FIG. 1 is a diagram illustrating a professional optical capture data acquisition in the prior art;
FIG. 2 is a flowchart of a method for recognizing actions according to an embodiment of the present invention;
FIG. 3 is another flow chart of a method for recognizing actions according to an embodiment of the present invention;
fig. 4a is a schematic diagram of a target object with an optical capture ball deployed in the motion recognition method according to the embodiment of the present invention;
fig. 4b is a schematic diagram of a target object with light-trapping balls deployed and an infrared image collected for the target object with light-trapping balls deployed according to an embodiment of the present invention;
FIG. 5a is a schematic structural diagram of a motion recognition model according to an embodiment of the present invention;
FIG. 5b is a diagram of a target image processed by the motion recognition model according to the embodiment of the present invention;
fig. 5c is a schematic structural diagram of a motion classification network layer in the motion recognition model according to the embodiment of the present invention;
FIG. 6 is a flowchart of training a motion recognition model according to an embodiment of the present invention;
fig. 7 is a schematic structural diagram of an action recognition device according to an embodiment of the present invention;
fig. 8 is another schematic structural diagram of the motion recognition device according to the embodiment of the present invention;
fig. 9 is a schematic structural diagram of an electronic device according to an embodiment of the present invention.
Detailed Description
The technical solutions in the embodiments of the present invention will be described below with reference to the drawings in the embodiments of the present invention.
Because the existing action recognition method has complex algorithm and is difficult to be applied to other fields, in order to simplify the action recognition processing and expand the application scenario of action recognition, the embodiment of the invention provides an action recognition method, as shown in fig. 2, comprising:
step 201, acquiring multiple continuous infrared images; the infrared image is an image including a designated portion of a target object photographed by one infrared camera, and the target object is disposed with a plurality of light-capturing balls, wherein each light-capturing ball corresponds to one designated portion of the target object. Wherein, the target object may be: humans and animals, and the like. The light-trapping spheres deployed for the target object may be light-trapping spheres.
Step 202, determining a target image group containing multi-frame target images from multi-frame continuous infrared images.
Step 203, inputting multi-frame target images in the target image group into a pre-trained motion recognition model to obtain motion types of target objects corresponding to the target image group; wherein, the action recognition model is obtained for training based on the training sample set, and the training sample set contains: the motion type of the sample object corresponding to a plurality of sample image groups and each sample image group, wherein each sample image group comprises a plurality of frames of sample images, and the sample images in the sample image groups are images containing the designated parts of the sample objects.
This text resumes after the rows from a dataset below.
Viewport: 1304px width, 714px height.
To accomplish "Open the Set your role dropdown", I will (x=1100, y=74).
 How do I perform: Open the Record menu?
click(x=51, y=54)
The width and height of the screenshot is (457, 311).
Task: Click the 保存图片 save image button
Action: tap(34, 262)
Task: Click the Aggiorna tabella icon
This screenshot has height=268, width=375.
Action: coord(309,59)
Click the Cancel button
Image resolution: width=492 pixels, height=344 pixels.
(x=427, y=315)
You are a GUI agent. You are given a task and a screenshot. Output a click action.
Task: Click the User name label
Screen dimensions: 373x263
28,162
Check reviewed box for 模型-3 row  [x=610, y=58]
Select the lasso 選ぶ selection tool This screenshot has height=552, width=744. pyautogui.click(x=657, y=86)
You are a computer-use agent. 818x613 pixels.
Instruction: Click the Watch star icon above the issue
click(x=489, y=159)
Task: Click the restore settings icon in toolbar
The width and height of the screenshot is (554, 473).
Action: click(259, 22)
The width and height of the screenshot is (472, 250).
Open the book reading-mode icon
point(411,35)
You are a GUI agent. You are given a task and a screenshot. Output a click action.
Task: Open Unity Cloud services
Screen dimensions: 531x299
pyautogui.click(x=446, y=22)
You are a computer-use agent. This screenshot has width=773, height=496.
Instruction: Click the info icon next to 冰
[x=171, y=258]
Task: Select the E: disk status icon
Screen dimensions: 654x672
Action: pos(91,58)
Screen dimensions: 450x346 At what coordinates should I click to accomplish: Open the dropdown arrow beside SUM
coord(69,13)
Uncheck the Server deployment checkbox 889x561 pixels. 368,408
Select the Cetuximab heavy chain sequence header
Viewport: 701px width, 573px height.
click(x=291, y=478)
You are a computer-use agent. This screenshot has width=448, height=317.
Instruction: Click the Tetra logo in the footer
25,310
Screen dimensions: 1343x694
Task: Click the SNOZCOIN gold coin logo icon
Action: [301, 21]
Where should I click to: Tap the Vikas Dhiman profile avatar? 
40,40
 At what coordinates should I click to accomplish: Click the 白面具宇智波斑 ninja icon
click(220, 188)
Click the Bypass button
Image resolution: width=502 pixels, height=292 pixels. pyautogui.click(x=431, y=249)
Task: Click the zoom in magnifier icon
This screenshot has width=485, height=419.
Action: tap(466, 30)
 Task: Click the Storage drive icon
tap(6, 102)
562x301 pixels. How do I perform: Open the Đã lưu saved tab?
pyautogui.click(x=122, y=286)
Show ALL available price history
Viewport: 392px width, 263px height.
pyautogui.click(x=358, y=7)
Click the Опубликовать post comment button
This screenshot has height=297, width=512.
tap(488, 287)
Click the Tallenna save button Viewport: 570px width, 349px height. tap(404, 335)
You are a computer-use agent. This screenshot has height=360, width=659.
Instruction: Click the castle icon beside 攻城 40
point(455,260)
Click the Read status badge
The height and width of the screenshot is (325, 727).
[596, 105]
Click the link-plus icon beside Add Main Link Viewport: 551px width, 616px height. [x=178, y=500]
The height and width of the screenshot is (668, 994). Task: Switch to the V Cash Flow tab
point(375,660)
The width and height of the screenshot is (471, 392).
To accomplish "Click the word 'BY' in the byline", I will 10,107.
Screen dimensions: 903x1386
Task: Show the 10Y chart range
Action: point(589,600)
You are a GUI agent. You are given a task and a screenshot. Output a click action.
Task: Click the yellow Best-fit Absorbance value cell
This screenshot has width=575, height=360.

By adopting the method provided by the embodiment of the invention, a plurality of optical capture balls are deployed on the target object, only one infrared camera is needed to shoot a plurality of continuous infrared images aiming at the target object, a target image group containing a plurality of target images is obtained, and then the action of the target object in the plurality of target images is identified through a pre-trained action identification model, so that the action type of the target object is determined. Therefore, compared with the existing action recognition method, the method provided by the embodiment of the invention simplifies the action recognition processing of the target object, and reduces the requirements of the use scene of the action recognition, namely the target object does not need to wear specific light-catching clothes and use scenes with higher requirements, and only needs to stick a plurality of light-catching balls on the target object, acquire the image aiming at the target object by one infrared camera, and then process the acquired image to realize the action recognition of the target object. Meanwhile, the method provided by the embodiment of the invention uses the light capture technology, so that the method can achieve higher action recognition precision under the use scene with lower requirements.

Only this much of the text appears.